Workflow
1 Introduction
I have increasingly been thinking about the idea of workflow in data science / data analysis work.
So many workflows follow the same conceptual pattern.
2 Visually and Conceptually
%%{
  init: {
    'theme': 'base',
    'themeVariables': {
      'primaryColor': '#FFCB05',
      'primaryTextColor': '#000000',
      'primaryBorderColor': '#00274C',
      'lineColor': '#00274C',
      'secondaryColor': '#00274C',
      'secondaryTextColor': '#000000',
      'tertiaryColor': '#F2F2F2',
      'tertiaryBorderColor': '#00274C'
    }
  }
}%%
flowchart TB
ask[ask a question]-->open
open[open the raw data]-->keep
keep[select or keep variables]-->clean
clean[clean the data, e.g. outliers & errors]-->wrangle
wrangle[create any new variables or scales]-->descriptives
descriptives[descriptive statistics]-->visualize
visualize[visualize the data]-->analyze
analyze[analyze with bivariate or multivariate statistics]-->share["share your results with your community(ies)"]
3 Characteristics of Good Workflows
Increasingly, we want to think about workflows that are
- documentable, transparent, and auditable: We have a record of what we did if we want to double check our work, clarify a result, or develop a new project with a similar process. We, or others, can find the inevitable errors in our work, and correct them.

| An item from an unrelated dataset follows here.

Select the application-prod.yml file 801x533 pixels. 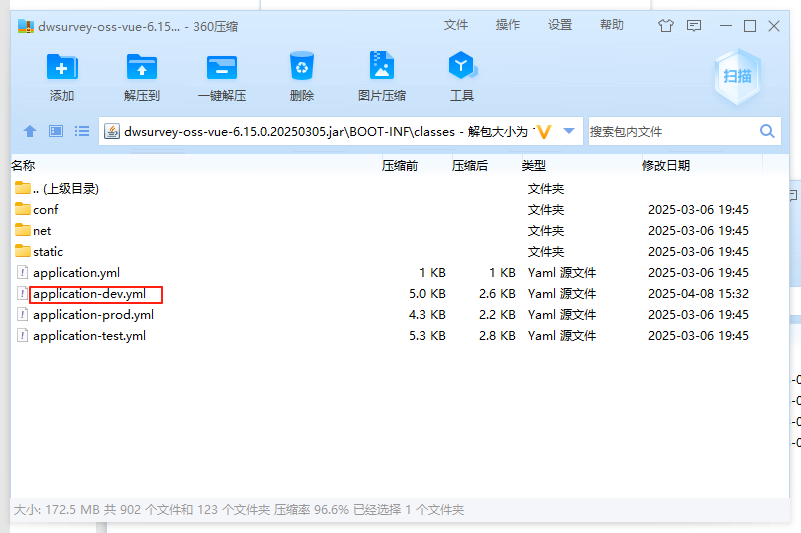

 - replicable: Others can replicate our findings with the same or new data.
 - scalable: We are developing a process that can be as easily used with thousands or millions of rows of data as it can with ten rows of data. We are developing a process that can be easily repeated if we are constantly getting new or updated data, e.g. getting new data every week, or every month.
 
4 Complex Workflows
For complex workflows, we will often want to write a script or code.
The more graphs or calculations I have to make, the more complex the project, the more the desires of the community or client are likely to change, the more frequently the data is being updated, the more team members that are involved in the workflow, and/or the more mission critical the results (i.e. I need auditability, documentation, and error correction) the more likely I am to use a scripting or coding tool like Stata or R.
| Simple Process: Single Graph or Calculation | Complex Process: Multiple Graphs or Calculations. | |
|---|---|---|
| Process Run Only Once | Spreadsheet: Excel or Google | Scripting Tool: Stata or R | 
| Process Run Multiple Times (Perhaps As Data Are Regularly Updated) | Scripting Tool: Stata or R | Scripting Tool: Stata or R | 
5 Best Practices
Always (or usually) beginning with the raw data, and then writing and running a script or code that generates our results allows us to develop a process that is documentable, auditable, replicable and scalable.
It is usually best to store quantitative data in a statistical format such as R, Stata, or SPSS. Spreadsheets are likely to be a bad tool for storing quantitative data.
It is also very important to be aware that good complex workflows are highly iterative and highly collaborative, often requiring a lot of conversation. Some–hopefully small–amount of error is unavoidable and inevitable. Good complex workflows require a safe workspace in which team members feel free to talk through their ideas, admit their own errors, and help with others’ mistakes in a non-judgmental fashion. Such a safe environment is necessary to build an environment where the overall error rate is low.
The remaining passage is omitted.